Beyond Jamaica, audiences were less excitable when the film opened. What, after all, were they to make of a radical slice of experimental cinema verite shot by an unknown director in Super 16 mm, about a Jamaican boy who leaves the idyllic poverty of the countryside for the squalid poverty of Kingston to follow his dream of becoming a recording star, only to die in a hail of bullets on the beach? Although Henzell's film was a sharp critique on the closed, cutthroat circle of corruption between the island's music industry, police, and drug dealers, what eventually made the rest of the world take note was the film's blistering soundtrack, which was a breakthrough moment for reggae music. As well as the songs like "Many Rivers To Cross" and "You Can Get It If You Really Want" that were written and sung by young singer Jimmy Cliff, (who also played the lead character, Ivan), the soundtrack showcased Toots and the Maytals' "Pressure Drop," Desmond Dekker's "Israelites," the Melodians' "Rivers of Babylon." Before the world knew or cared about Bob Marley, here was reggae's defining mix of roots rhythms and social consciousness. For the decade before Marley's best-of album Legend in 1984, The Harder They Come was nothing less than the world's best-selling reggae album.

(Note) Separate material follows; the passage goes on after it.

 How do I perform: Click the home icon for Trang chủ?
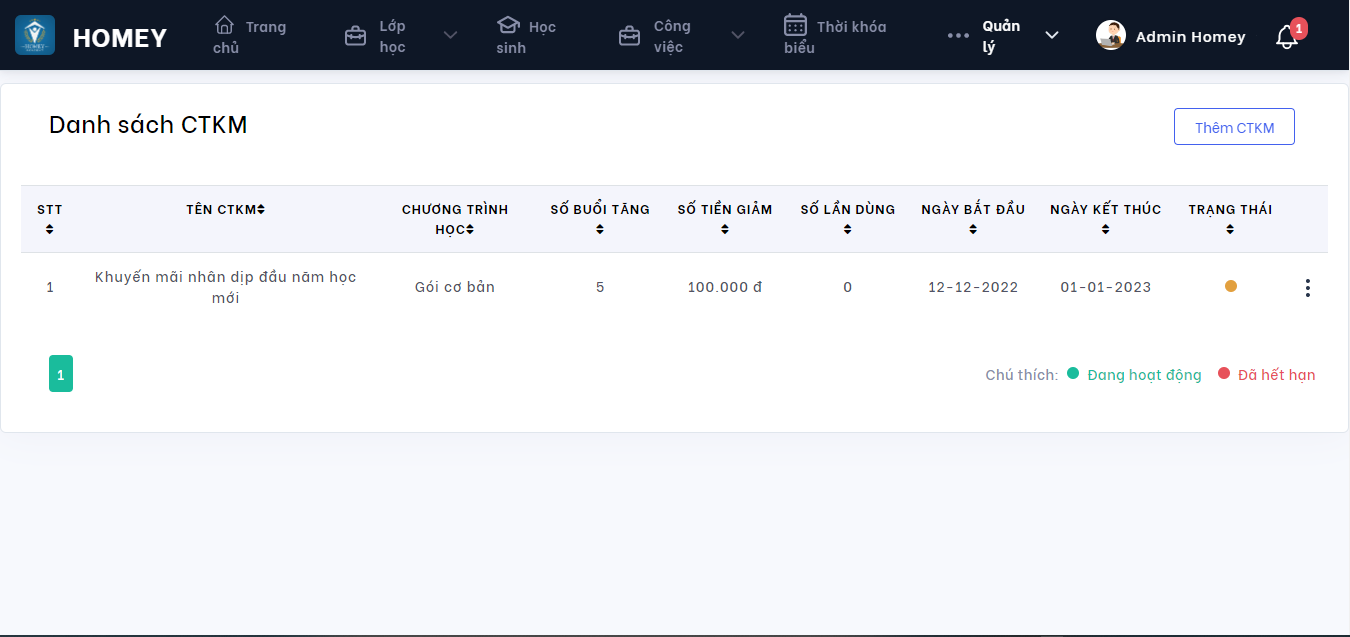tap(225, 25)
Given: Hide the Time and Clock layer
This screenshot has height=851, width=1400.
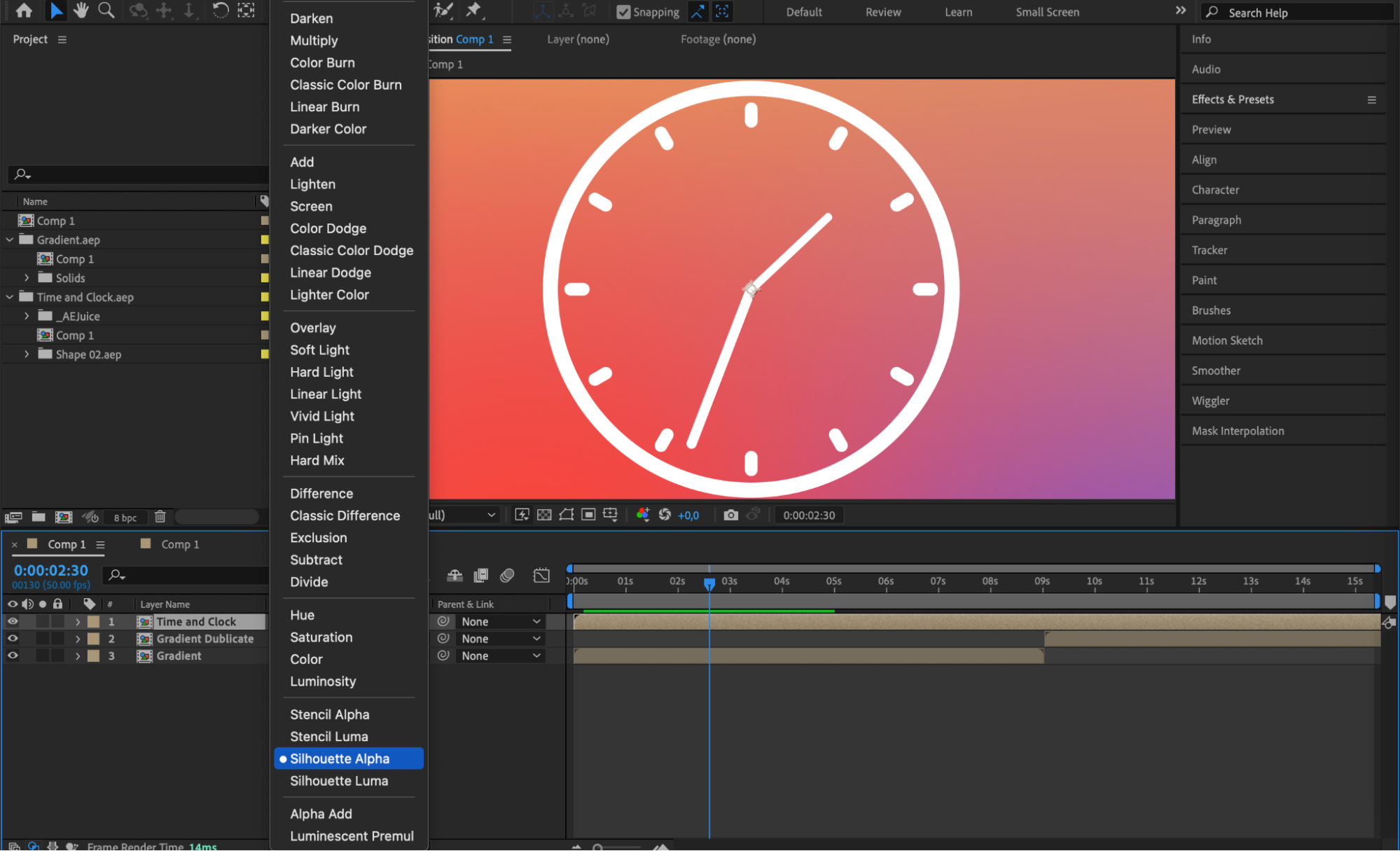Looking at the screenshot, I should click(x=13, y=621).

The success of the soundtrack helped sustain Henzell's film at the box office, where it has remained a cult staple of festivals and late-night college specials ever since. But after he struggled through the 70s to finance and shoot a still more experimental follow-up, No Place Like Home, the director's career stalled completely when the negatives went missing in a New Jersey warehouse. "It broke his heart when he lost that footage," says his daughter Justine. "He'd put all his time energy and money into it and then it was gone." So Henzell gave up on filmmaking and started writing books, which, like 1982's The Power Game, proved to be just as distinctive, well-reviewed and as un-lucrative as his movie career. A few years ago, the missing film was discovered in New York City and in 2006, Henzell finally licked No Place Like Home into shape and got it shown at the Toronto International Film Festival. In a poignant coda, the film had its Jamaican premiere on Dec. 1 — the day after Henzell, 70, died of cancer.

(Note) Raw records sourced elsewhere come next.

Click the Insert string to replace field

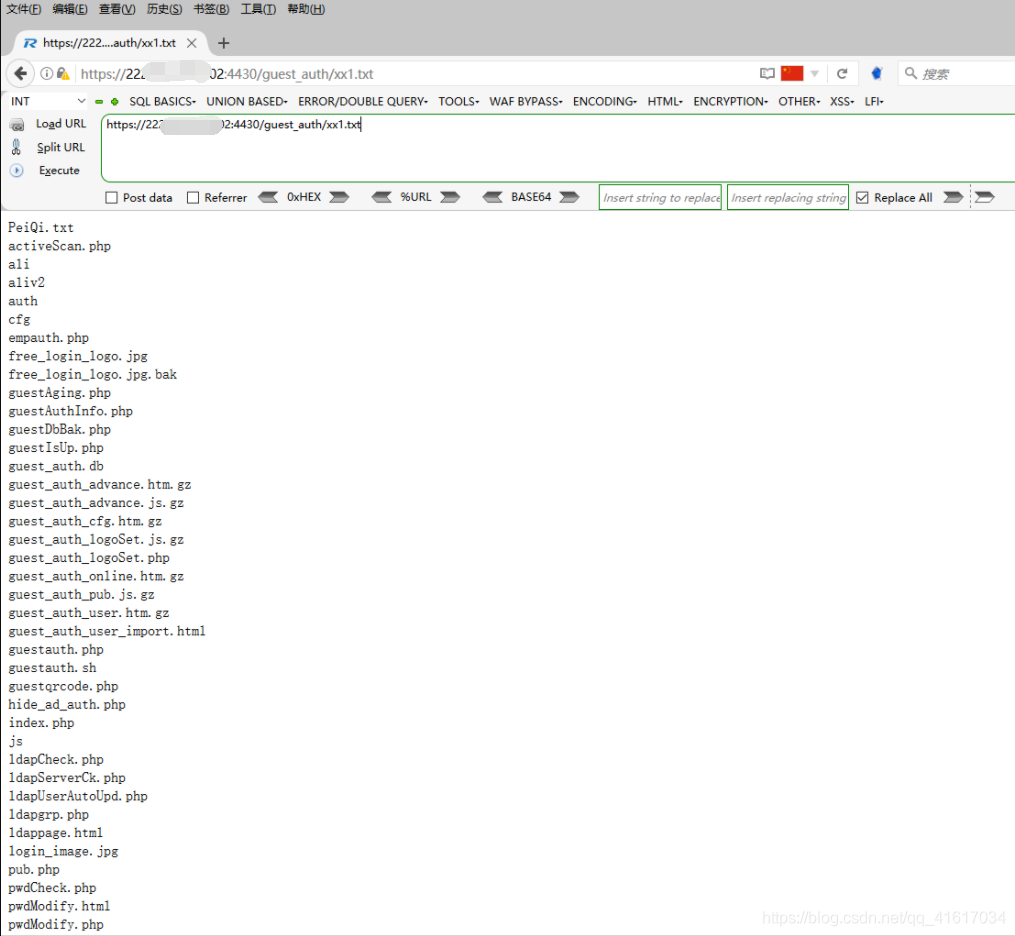pyautogui.click(x=660, y=198)
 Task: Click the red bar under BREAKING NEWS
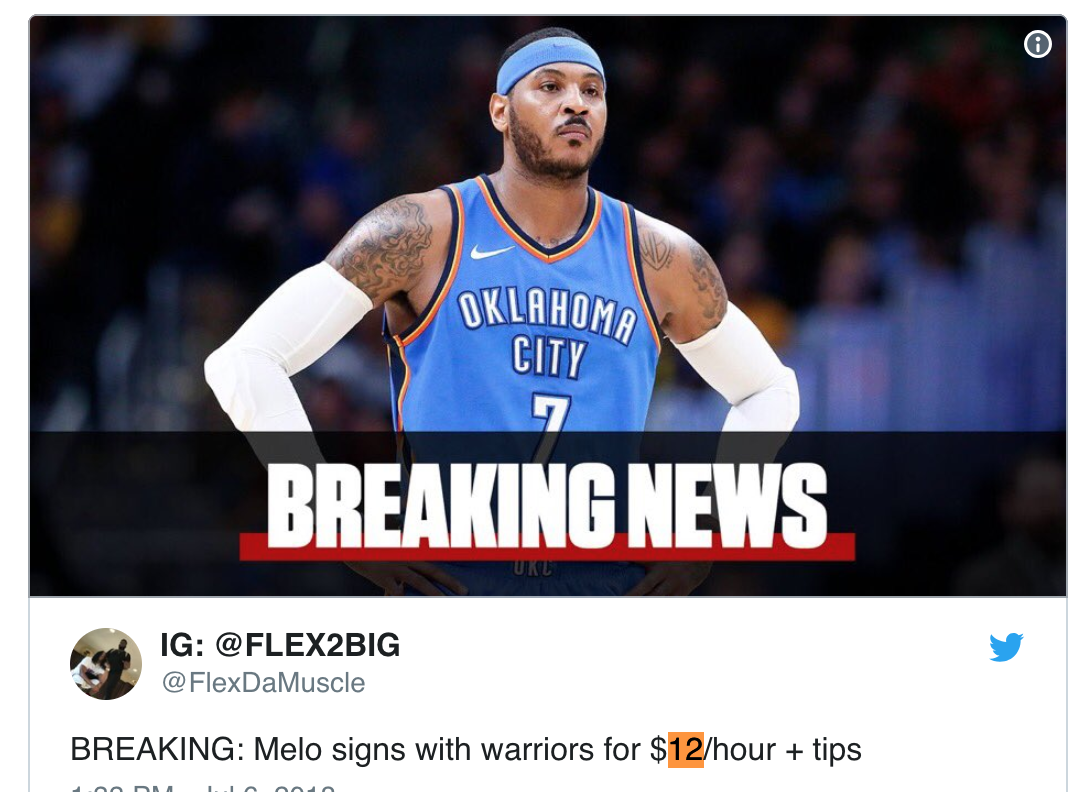point(547,546)
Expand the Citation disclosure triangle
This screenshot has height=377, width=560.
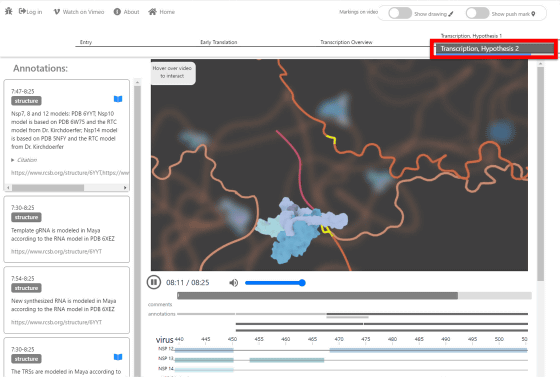(x=12, y=160)
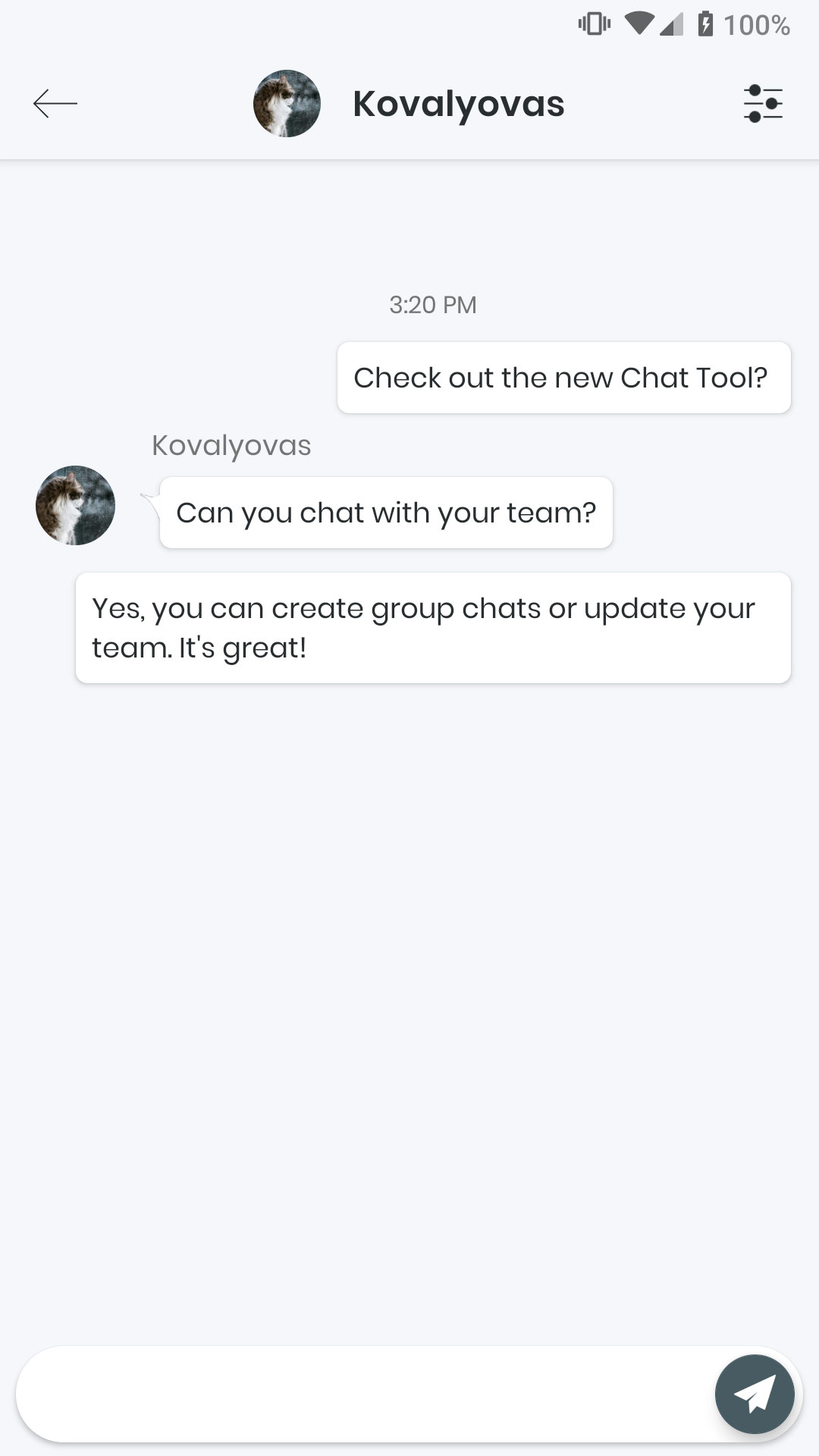Tap the empty chat area below the messages
The height and width of the screenshot is (1456, 819).
[x=410, y=986]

Over the years, Henzell had received various offers to stage The Harder They Come. "But he turned them all down," says Justine, "because they meant having to relinquish creative control — something Perry found very hard to do." But when Kerry Michael and Dawn Reid, directors of Stratford's Theatre Royal, on a trip to Jamaica four or five years ago, knocked on his door, they were only too pleased to have his creative input. So the musical version of The Harder They Come, as adapted by Perry Henzell and directed by Kerry Michael and Dawn Reid, opened last March at Stratford's 460-seat Theatre Royal, a plush Victorian-era playhouse with a modern mission to foster black and community productions. Against expectations, the musical's short-run became a word-of-mouth success and broke all their box office records, so now the show is being restaged there as a tribute to the late director but also with an eye on making the journey from the East End of London to the West End stage — a delicious and not so unlikely prospect for a theatreland that is high as a kite right now on musicals and nostalgia.

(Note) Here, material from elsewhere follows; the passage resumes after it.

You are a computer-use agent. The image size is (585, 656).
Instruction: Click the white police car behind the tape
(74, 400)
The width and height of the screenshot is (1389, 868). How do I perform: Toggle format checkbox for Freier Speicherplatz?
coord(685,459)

To get there, the production has sidestepped all the problems of making the music carry the plot by keeping the 17-strong cast and band onstage throughout. Between them, in thickest Jamaican patois and the merest whiff of ganja smoke, they summon the saucy spirit of the Kingston dancehall one minute, the legend of the outlaw the next. Best of all they rip through glorious renditions of hit after hit. Make room, Mamma Mia! For as sure as the sun will shine, The Harder They Come is gonna get its share.